» **Linhas de dados**
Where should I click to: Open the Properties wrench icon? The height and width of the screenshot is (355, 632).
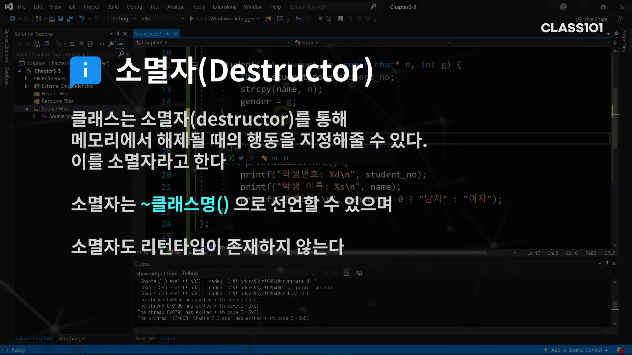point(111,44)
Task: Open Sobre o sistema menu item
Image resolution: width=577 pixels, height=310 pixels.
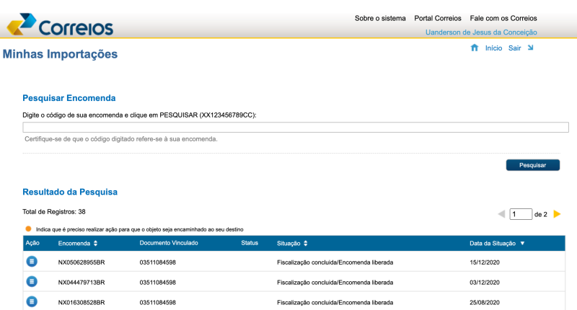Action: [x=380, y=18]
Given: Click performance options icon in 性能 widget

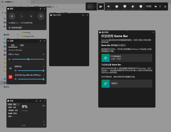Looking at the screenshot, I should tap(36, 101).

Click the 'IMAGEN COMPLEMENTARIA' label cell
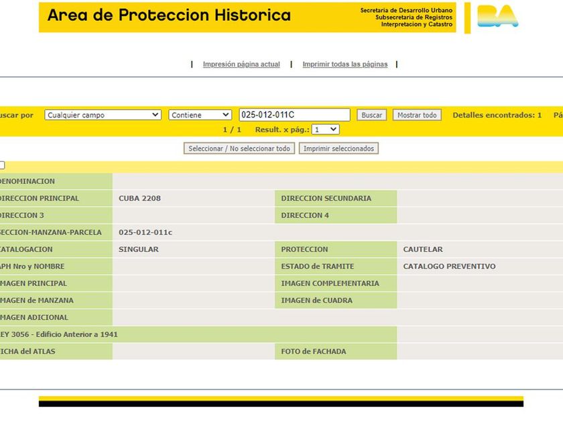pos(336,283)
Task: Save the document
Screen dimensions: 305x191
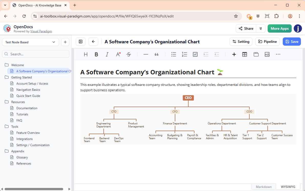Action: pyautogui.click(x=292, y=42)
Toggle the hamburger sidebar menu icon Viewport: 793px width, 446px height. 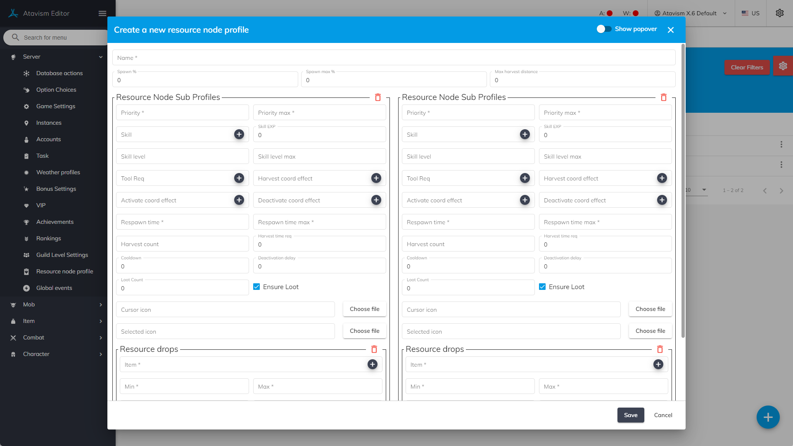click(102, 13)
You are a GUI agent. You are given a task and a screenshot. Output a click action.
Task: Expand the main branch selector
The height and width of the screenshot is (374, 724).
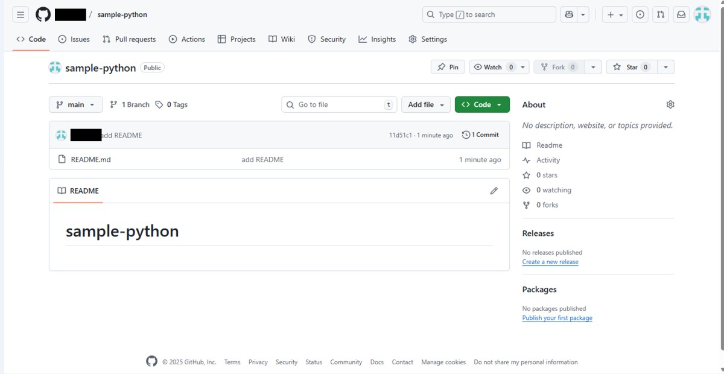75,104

» **Enunciado da tarefa**
Pode reescrever as linhas a partir da que contém "You are a GUI" até a última, ambas incluídas, mantendo os pedidos e reescalando as coordenadas de clique das respostas por 1,2, com arredondamento para números inteiros (meias unidades para cima)? Deixe as imagens de fora da resposta.

» **Resposta do exercício**
You are a GUI agent. You are given a task and a screenshot. Output a click action.
Task: Expand the main branch selector
The height and width of the screenshot is (374, 724).
90,125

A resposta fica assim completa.